In a way, I feel that time has brought me a sense of peace. Some positive changes have been good for me. At a time when I was struggling to get up in the morning, I found some motivation.  My word for the year "ok" meant that it was ok not to be ok... that I needed to still work towards being ok... and that everything doesn't have to be perfect. Giving myself permission for any or all of those things to be true, for my goals to be better achieved on some days than others, gave me a peace in my life. It was ok that I wasn't, that I'm still not always ok. 

If someone had asked me a year ago if I was at peace with some of the rough things I had recently gone through, I probably would have said yes. This summer, some things came up that forced me to relive some of those struggles and made me realize my answer wasn't yes, but rather sometimes I was at peace with them. Through the course of a month or two, I relived some things, took some actions that I felt called to do, and then realized that the outcome wasn't my concern. I had done what I needed to do and my personal peace didn't need to depend on the actions of anyone by myself. That's when I realized I was at peace with that chapter and I could close the book.

So, in this week of focusing on peace, I plan to look for ways to help bring peace to others. I plan to give myself the space to be at peace even if things aren't perfect. And, I plan to continue looking at my relationship with God and others and exploring where I am in them.

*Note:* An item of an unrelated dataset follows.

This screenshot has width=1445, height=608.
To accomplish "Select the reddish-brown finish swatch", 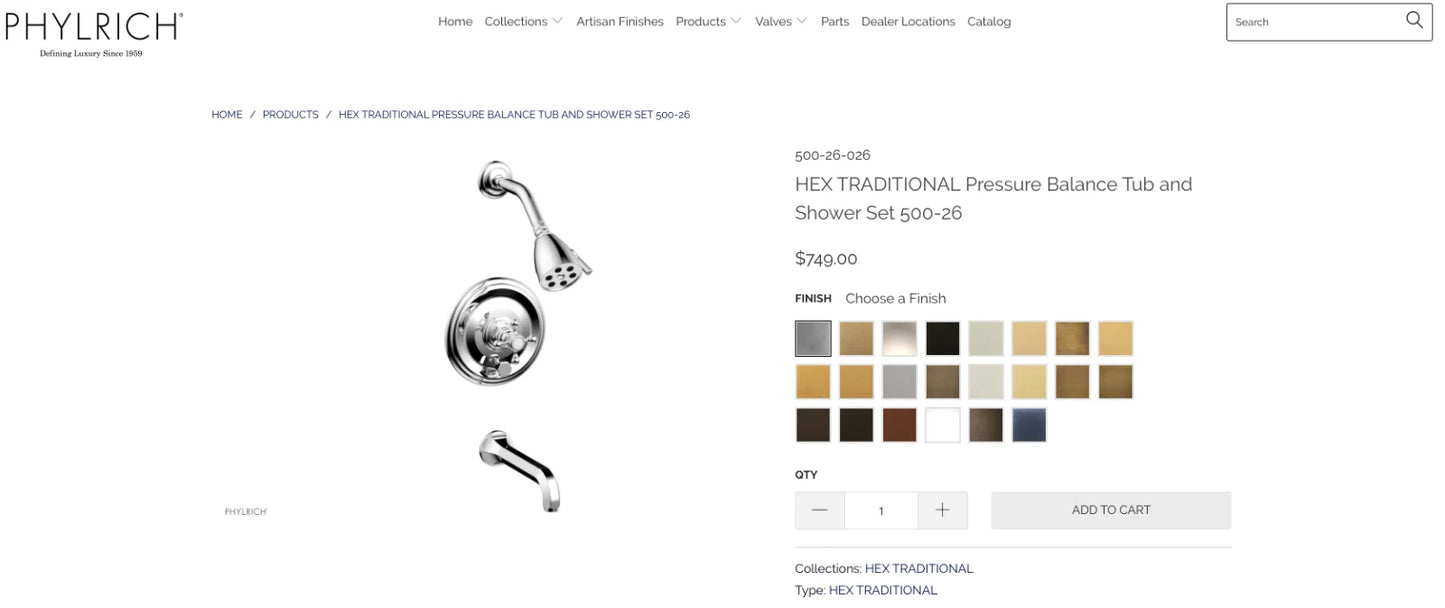I will [899, 425].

So, where was God in this? He helped me, encouraged me through others, and He loved me even when I wasn't ok. \

Blessings,

Jennifer

Hope 2020

 I'm a week behind as today begins the second week of advent. I had meant to write all week, but time got away from me. So, let's pretend this is the beginning of the first week of advent for a few minutes.

Hope... a year ago none of us knew the craziness that this year has brought us. This year we have had to cling to hope like never before in our lifetime. Someday, we won't have to wear masks, we will be able to hug people, we won't have to consider the risks of going to the store to get necessities, and we will once again live in a world of toilet paper for all. I have been clinging to this hope since March. There were times I was better at it than others. 

A year ago, I was days away from saying goodbye to my dad... an unbearable thought then and now. But, a year later, I have felt God's comforting presence that has brought me hope. Throughout this year, changes in my life have surprised me. Most recently, becoming a chaplain at the hospital was not something I had thought much about. But, God has given me a gift to hopefully be a comfort to people who need it. One of the reasons I have the confidence to do this is through the experiences with my own grief. 

How amazing is our God that He can take anything that comes in our lives and use it for His good! Seeing that over and over in my life and in the lives of others is probably what has instilled hope in me more than anything else. Even in a year when we have all struggled in one way or another due to the pandemic, there are wonderful things happening that would not have happened otherwise- families staying home together, churches reaching out into the community more, people realizing what is important in their lives and what isn't, and so much more.

But, in this time of advent, I have to think of the hope that a little baby brought us all. We who are not perfect people became perfect when He took our sins away. Because of this, I know that I get to go to heaven. I have hope in that.. I have hope that I will see my loved ones when I get there. I don't know if that's what heaven is like, but I'm hoping! I'm also hoping that my loved ones are still here watching over me, seeing what I'm doing. That's one of the hardest things to adjust to after my dad passed. I don't get to tell him what I'm doing and I don't get to hear what he's doing. 

So, where was God today? He's planning how to use everything we do to make things better and to bring people together for Him. And, if we have hope, our eyes will be open to see it.